Source:
----
Under Indiana law, "[a]n insurer's duty to defend claims against the insured is contractual, i.e. , as specified in the contract of insurance." Drake Ins. Co. of N.Y. v. Carroll County Sheriff's Dept. , 427 N.E.2d 1153, 1155 (Ind. Ct. App. 1981) ; All-Star Ins. Corp. v. Steel Bar, Inc. , 324 F. Supp. 160, 163 (N.D. Ind. 1971) ("The nature of the insurer's duty to defend is purely contractual. There is no common law duty to which the courts are free to devise rules. The obligation on the court is merely to interpret the language of the insurance contract."); TIG Ins. v. City of Elkhart , 122 F.Supp. 3d 795, 804 (N.D. Ind. 2015) ("[w]hat really matters in deciding coverage questions is what the individual insurance policy at issue actually says. In other words, it is the language of the insurance contract that governs coverage, not some blanket judge-made rule").

The GL Policies "are subject to the same rules of construction as other contracts." Burkett v. American Family Ins. Group , 737 N.E.2d 447, 452 (Ind. Ct. App. 2000) ; Colonial Penn Ins. Co. v. Guzorek , 690 N.E.2d 664, 667 (Ind. 1997). It is the function of a court to "interpret an insurance policy with the goal of ascertaining and enforcing the parties' intent as revealed by the insurance contact." Wright v. Am. States Ins. Co. , 765 N.E.2d 690, 692 (Ind. Ct. App. 2002). "Clear and unambiguous language in insurance policy contracts, like other contracts, should be given its plain and ordinary meaning." Cinergy Corp v. Associated Elec. & Gas Ins. Servs., Ltd. , 865 N.E.2d 571, 574 (Ind. 2007) ; Eli Lilly and Co. v. Home Ins. Co. , 482 N.E.2d 467, 470 (Ind. 1985). Courts "must construe the insurance policy as a whole, rather than considering individual words, phrases or paragraphs," Wright , 765 N.E.2d at 692-93, and "must accept an interpretation of the contract language that harmonizes the provisions, rather than one that supports conflicting versions of the provisions." Thomson Inc. v. Ins. Co. of N. Am. , 11 N.E.3d 982, 994 (Ind. Ct. App. 2014). Nothing in Indiana law permits the Court to rewrite the insurance contracts or "extend insurance coverage beyond that provided by the unambiguous language in the contract." See Sheehan Const. Co., Inc. v. Continental Cas. Co. , 935 N.E.2d 160, 169 (Ind. 2010) ; Gillespie v. GEICO Gen. Ins. Co. , 850 N.E.2d 913, 917 (Ind. Ct. App. 2006). Courts "may not extend coverage beyond that provided in the contract," and "may not interpret the policy to mean something that it clearly does not or was not intended to mean," even if doing so "limits the insurer's liability." Rice v. Meridian Ins. Co. , 751 N.E.2d 685, 689 (Ind. Ct. App. 2001).
----
Data shown:
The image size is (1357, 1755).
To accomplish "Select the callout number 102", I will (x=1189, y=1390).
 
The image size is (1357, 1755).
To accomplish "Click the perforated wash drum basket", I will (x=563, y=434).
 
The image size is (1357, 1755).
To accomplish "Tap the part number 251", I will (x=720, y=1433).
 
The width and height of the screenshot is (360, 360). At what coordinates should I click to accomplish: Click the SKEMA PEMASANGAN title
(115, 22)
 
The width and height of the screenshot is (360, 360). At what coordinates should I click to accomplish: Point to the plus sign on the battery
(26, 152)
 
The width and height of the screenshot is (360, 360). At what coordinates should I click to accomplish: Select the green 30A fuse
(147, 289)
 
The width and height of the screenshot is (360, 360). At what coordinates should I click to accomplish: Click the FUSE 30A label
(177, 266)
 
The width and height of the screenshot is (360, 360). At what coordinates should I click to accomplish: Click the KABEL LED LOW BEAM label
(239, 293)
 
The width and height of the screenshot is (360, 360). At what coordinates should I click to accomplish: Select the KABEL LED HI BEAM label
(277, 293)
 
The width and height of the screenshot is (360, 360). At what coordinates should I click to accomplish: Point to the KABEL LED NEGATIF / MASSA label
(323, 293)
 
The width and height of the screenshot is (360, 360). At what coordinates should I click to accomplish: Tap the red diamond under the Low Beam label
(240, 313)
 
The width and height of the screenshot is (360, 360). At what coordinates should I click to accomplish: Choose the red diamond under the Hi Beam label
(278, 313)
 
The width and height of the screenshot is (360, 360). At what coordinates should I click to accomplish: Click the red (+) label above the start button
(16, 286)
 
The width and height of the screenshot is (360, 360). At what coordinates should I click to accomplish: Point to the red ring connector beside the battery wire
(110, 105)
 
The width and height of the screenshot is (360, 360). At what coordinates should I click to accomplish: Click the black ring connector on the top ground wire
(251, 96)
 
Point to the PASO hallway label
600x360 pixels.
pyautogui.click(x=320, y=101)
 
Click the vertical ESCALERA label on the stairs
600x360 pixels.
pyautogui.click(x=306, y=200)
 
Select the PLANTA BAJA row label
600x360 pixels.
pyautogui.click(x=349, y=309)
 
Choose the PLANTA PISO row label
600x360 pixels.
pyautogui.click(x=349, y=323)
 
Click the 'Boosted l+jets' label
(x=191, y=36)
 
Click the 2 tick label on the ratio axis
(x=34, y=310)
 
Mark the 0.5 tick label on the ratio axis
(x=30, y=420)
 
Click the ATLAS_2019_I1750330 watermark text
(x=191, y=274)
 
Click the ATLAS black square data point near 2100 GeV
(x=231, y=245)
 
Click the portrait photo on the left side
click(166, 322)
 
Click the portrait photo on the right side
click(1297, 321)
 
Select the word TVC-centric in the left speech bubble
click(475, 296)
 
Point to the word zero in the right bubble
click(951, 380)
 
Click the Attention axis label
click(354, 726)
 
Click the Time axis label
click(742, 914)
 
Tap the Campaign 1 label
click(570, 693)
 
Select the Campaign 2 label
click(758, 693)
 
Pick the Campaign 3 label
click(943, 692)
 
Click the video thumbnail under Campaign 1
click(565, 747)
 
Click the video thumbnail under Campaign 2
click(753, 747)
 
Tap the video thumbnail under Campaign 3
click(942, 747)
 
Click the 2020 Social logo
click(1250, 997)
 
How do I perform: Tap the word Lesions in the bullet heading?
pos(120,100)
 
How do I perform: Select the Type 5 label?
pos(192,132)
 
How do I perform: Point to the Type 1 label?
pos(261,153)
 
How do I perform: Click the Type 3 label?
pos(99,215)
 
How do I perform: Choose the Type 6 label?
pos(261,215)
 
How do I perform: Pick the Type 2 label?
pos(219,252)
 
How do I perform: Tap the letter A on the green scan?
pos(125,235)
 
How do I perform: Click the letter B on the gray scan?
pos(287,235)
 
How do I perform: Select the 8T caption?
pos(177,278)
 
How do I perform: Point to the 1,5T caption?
----
Problems and tasks:
1. Format the records from the line with "Click the portrait photo on the left side" up to and including the line with "click(753, 747)" as a Markdown table with the columns Row and Record line, giving each line a row number and leaving out blank lines.
2. Continue the passage on how Indiana courts interpret insurance contracts, picking up after its final sentence.

Final answers:
1.
| Row | Record line |
|---|---|
| 1 | Click the portrait photo on the left side |
| 2 | click(166, 322) |
| 3 | Click the portrait photo on the right side |
| 4 | click(1297, 321) |
| 5 | Select the word TVC-centric in the left speech bubble |
| 6 | click(475, 296) |
| 7 | Point to the word zero in the right bubble |
| 8 | click(951, 380) |
| 9 | Click the Attention axis label |
| 10 | click(354, 726) |
| 11 | Click the Time axis label |
| 12 | click(742, 914) |
| 13 | Tap the Campaign 1 label |
| 14 | click(570, 693) |
| 15 | Select the Campaign 2 label |
| 16 | click(758, 693) |
| 17 | Pick the Campaign 3 label |
| 18 | click(943, 692) |
| 19 | Click the video thumbnail under Campaign 1 |
| 20 | click(565, 747) |
| 21 | Click the video thumbnail under Campaign 2 |
| 22 | click(753, 747) |

2.
B. THE GL POLICIES

The GL Insurers issued commercial general liability primary policies to USAG over roughly a thirty year period from 1986 to 2018 ("GL Policies"). The GL Policies contain substantially similar material terms, including their insuring agreements, supplementary and voluntary payments provisions that delineate the GL Insurers' right and duty to defend suits against USAG:

A policy containing the language at issue here can be found at Adv. Dkt 19-50012 #2-9, p. 609 of 1011.

1. INSURING AGREEMENT

a. We will pay those sums that the insured becomes legally obligated to pay as damages because of "bodily injury" ... to which this insurance applies. We will have the right and duty to defend the insured against any "suit" seeking those damages . However, we will have no duty to defend the insured against any "suit" seeking damages for "bodily injury" ... to which this insurance does not apply.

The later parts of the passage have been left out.